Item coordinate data
↓↓↓
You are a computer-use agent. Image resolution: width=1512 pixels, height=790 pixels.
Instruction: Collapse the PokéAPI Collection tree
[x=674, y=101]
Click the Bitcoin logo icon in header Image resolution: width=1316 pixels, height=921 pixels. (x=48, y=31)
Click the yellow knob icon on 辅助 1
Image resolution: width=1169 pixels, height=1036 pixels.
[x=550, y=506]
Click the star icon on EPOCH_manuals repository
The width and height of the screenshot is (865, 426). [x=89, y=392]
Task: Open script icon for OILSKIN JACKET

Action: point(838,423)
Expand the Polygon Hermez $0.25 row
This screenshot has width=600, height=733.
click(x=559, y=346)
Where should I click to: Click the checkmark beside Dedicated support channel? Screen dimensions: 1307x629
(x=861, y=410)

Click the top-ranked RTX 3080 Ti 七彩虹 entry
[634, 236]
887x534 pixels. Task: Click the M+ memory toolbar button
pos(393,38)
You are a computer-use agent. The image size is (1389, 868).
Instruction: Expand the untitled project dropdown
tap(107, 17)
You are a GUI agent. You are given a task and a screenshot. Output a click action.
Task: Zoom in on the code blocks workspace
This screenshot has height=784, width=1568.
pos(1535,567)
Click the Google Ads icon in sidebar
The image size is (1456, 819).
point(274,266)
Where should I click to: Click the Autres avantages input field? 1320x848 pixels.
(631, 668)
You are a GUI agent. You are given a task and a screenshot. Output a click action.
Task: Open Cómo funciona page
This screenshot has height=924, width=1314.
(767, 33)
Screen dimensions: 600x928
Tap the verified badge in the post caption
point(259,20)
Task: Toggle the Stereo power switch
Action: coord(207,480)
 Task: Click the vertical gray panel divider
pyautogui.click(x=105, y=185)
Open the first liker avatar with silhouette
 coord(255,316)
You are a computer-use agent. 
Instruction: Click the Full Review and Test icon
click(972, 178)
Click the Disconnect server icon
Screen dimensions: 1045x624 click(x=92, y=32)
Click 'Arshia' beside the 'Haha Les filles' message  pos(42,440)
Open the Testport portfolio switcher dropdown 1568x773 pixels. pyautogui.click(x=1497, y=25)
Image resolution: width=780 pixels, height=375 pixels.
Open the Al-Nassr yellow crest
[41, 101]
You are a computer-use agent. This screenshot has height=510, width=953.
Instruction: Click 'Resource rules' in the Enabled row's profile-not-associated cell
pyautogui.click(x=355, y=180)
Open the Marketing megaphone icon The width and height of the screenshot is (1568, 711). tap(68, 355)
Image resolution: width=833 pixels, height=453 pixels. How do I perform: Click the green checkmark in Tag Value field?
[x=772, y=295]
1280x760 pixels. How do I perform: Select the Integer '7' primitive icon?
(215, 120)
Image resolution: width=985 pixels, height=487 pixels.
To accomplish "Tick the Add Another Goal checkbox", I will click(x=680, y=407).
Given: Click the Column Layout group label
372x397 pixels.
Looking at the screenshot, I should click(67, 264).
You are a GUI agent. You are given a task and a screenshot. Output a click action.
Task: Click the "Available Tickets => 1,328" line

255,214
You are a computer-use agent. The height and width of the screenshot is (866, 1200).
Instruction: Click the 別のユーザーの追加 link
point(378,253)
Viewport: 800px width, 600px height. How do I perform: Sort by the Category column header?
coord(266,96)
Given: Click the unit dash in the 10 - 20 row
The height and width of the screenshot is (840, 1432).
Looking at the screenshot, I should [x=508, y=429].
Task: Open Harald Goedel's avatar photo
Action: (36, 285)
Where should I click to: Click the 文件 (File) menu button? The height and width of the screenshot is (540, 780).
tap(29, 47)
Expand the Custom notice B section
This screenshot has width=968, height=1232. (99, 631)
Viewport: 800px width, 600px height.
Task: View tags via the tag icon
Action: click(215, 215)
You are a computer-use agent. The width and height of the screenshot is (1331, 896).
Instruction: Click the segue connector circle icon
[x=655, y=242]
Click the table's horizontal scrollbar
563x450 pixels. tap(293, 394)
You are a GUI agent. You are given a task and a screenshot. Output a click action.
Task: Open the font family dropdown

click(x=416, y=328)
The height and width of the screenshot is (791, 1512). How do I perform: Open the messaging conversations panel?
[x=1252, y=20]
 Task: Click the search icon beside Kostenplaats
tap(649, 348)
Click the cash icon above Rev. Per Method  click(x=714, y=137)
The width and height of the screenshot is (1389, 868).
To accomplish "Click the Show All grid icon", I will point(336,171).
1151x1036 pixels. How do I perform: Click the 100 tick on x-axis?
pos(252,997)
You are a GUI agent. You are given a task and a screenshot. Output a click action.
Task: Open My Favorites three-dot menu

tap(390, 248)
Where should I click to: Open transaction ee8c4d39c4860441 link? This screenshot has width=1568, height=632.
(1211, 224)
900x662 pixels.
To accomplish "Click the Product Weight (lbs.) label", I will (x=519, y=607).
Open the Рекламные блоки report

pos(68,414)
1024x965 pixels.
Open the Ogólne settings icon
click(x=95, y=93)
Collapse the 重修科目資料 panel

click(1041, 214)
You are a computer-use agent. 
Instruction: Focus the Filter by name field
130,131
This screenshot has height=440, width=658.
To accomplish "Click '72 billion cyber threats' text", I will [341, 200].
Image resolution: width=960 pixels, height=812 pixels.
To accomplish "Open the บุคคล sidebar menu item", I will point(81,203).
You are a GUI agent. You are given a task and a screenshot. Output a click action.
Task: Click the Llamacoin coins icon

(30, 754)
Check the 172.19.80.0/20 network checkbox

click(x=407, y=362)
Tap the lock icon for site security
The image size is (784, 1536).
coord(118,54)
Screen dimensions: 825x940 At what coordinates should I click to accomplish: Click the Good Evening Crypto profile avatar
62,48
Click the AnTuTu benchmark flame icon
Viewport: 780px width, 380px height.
↑↑↑
Can you rewrite the records from the line containing "Check the 172.19.80.0/20 network checkbox" through the end, with "checkbox" replaced by "check box" and nothing else changed?

Check the 172.19.80.0/20 network check box

click(x=407, y=362)
Tap the lock icon for site security
The image size is (784, 1536).
coord(118,54)
Screen dimensions: 825x940 At what coordinates should I click to accomplish: Click the Good Evening Crypto profile avatar
62,48
Click the AnTuTu benchmark flame icon
Viewport: 780px width, 380px height.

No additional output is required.